Busy Day for Scottish Medics


10.00hrs - The team were notified of a seal pup hauled out within our patrol area. Medics Willie Taylor and Rab Quinn responded to the call reporting back that the pup was a common approx 1.5ft in length and still dependant on its mother and that it had been chased into the sea by a dog. 12.00hrs we are notified again that the pup is now further South within our patrol area and is an incredible distance away from the sea in a very unusual place! (location withheld in a bid to keep these seals from harm). Medics Willie Taylor and Rab Quinn assisted by Sue and Paul Horne kept vigil within the area, keeping the pup safe until the flow tide which was due in at 16.35hrs, and noting whilst keeping watch over the pup that its mother was present within the area. We are happy to report that the pup named (Suzi) rejoined its mother at 16.45hrs of its own accord once the tide had turned. Whilst making their way off the beach, the Medics came across an injured fledgling guillemot, which they were able to retrieve for taking to The Grampian Wildlife Rescue Trust. Thanks to Medics Willie Taylor, Rab Quinn, Sue Horne, Paul Horne, SSPCA Inspector Mark Lumgair, SSPCA Controls Edinburgh and Aberdeenshire for liaising with us and to David and Suzi Jones for notifying us of the pups whereabouts, and to BDMLR Co-ordinator Elaine Roft for communications throughout. Meantime, whilst all the above was happening, Medic Jacque Watt had responded to 2 calls between 17.00 – 19.00hrs to 2 injured herring gulls at different locations. Both were uplifted by Jacque and taken to overnight facilities to join the rescued guillemot fledgling that was retrieved earlier in the day.

22.00hrs - 02.30hrs Elaine received a call from Aberdeenshire Co-ordinator Nick Duthie to say that members of the public had called him in relation to an adult seal within our patrol area that was requiring help after finding itself in a “predicament”. A response team of Medics consisting of Elaine Roft, Bob Pert, Rab Quinn, Willie Taylor, Peter Taylor and volunteers John Roft and Norman Mundie made their way to the scene. Because of the nature of the rescue operation involved, which was going to take some time into the early hours of the morning, local Wildlife Liaison Officer and Tayside Police Central Control were informed of our whereabouts and the nature of the rescue involved which was given authorisation by both WLO Alan Stewart and Sgt McInally. Drew from Central Control was updated on the situation at regular intervals due to the risk levels to the Medics from the fading light, the nature of the rescue, and the fact that mobile signals were of poor reception. The issue involving the adult seal was resolved at approximately 02.00hrs with the Medics departing from the scene at 02.30hrs. Due to the nature of this call, location and trauma to seal have been withheld. Thanks to Medics Elaine Roft, Bob Pert, Willie Taylor, Peter Taylor, Rab Quinn, and Volunteers John Roft and Norman Mundie. Wildlife Liaison Officer Alan Stewart, Tayside Police Central Control (Drew), Aberdeenshire Co-ordinator Nick Duthie, BDMLR Director Alan Knight. (Medics pictured left to right, Bob Pert, Willie Taylor, Peter Taylor, Rab Quinn, Elaine Roft) absent from picture Norman Mundie and John Roft) Taken at 02.30hrs after the rescue mission was resolved.
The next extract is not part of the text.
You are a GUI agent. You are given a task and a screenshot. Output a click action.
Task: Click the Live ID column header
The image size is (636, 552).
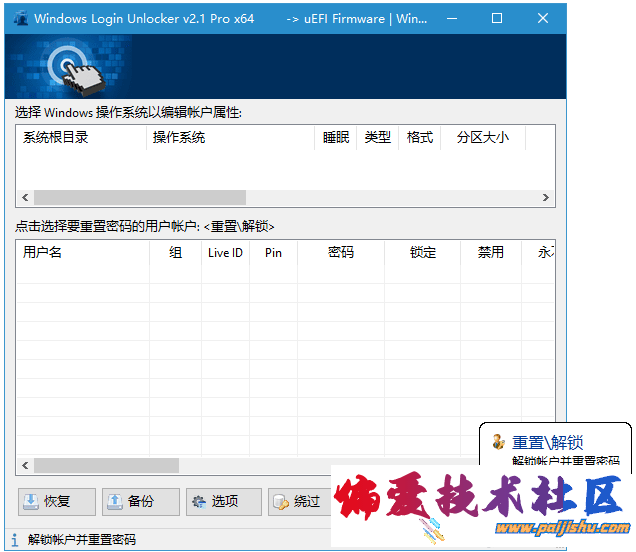[225, 253]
10.30hrs After a successful night in temporary accommodation, all 3 rescued birds were uplifted from their pens and relayed by Medic Willie Taylor and Volunteer Norman Mundie to Bridge of Don. The second stage of the relay to Grampian Wildlife Trust was taken over by Fraserburgh Volunteer Elaine Helyer. The birds arrived at The Grampian Wildlife Trust at 12.30hrs where they were received by the Veterinary staff.
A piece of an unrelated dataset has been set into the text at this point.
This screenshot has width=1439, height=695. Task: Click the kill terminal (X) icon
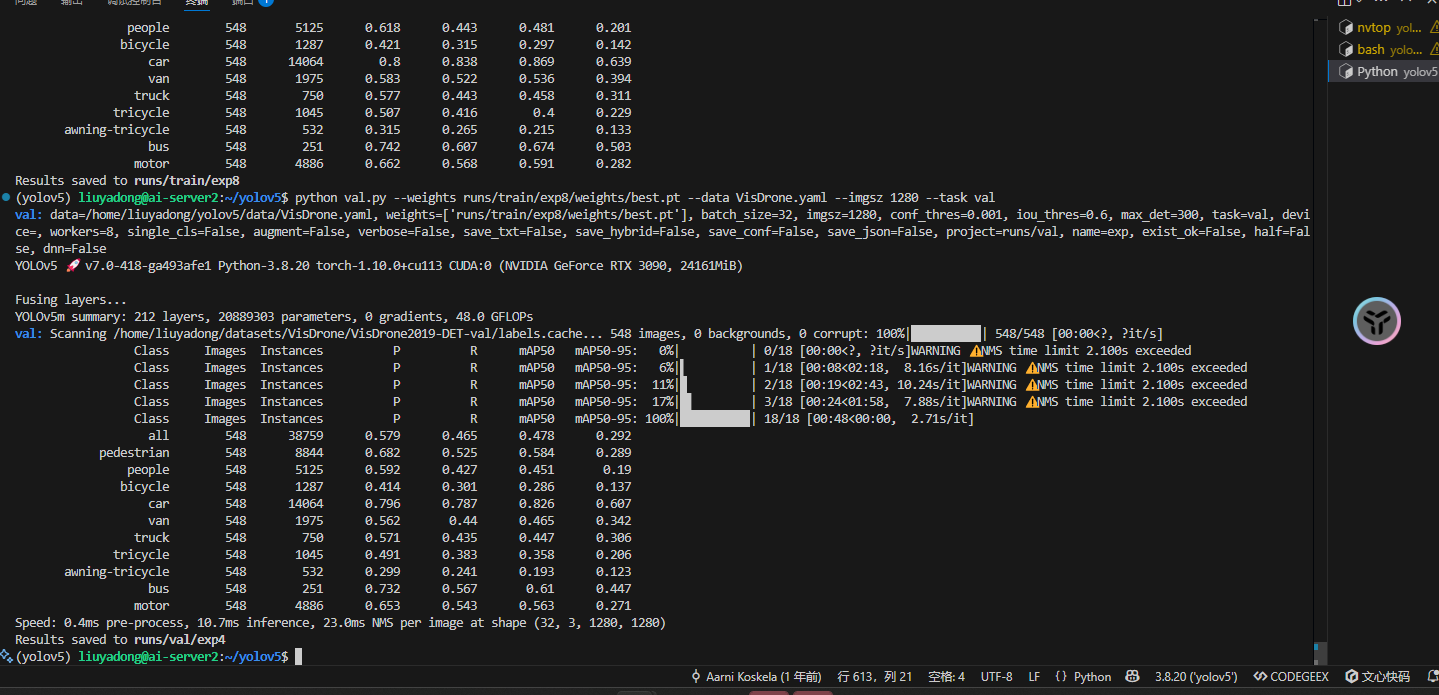tap(1432, 4)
17.00hrs Elaine received a call from Veterinary Surgeon Laurence Brain (Grampian Wildlife Trust) saying that sadly, the guillemot fledgling was pronounced dead on arrival and the 2 herring gulls had to be euthanased after examination. Laurence expressed his concerns to Elaine and said that all the birds were at the time of uplift suffering from botulism, in the case of all the birds that were uplifted, the worst strain that they had been exposed too. All cages and carriers were thoroughly disinfected with virkon and local RSPB informed. There are currently high levels (class 2) of nitrate present within our area, SEPA are aware of this, and there is a possibility that with the increased warmer temperatures, algae blooms and the birds frequenting sewage outlets this has been detrimental to the birds catching this potentially high risk strain.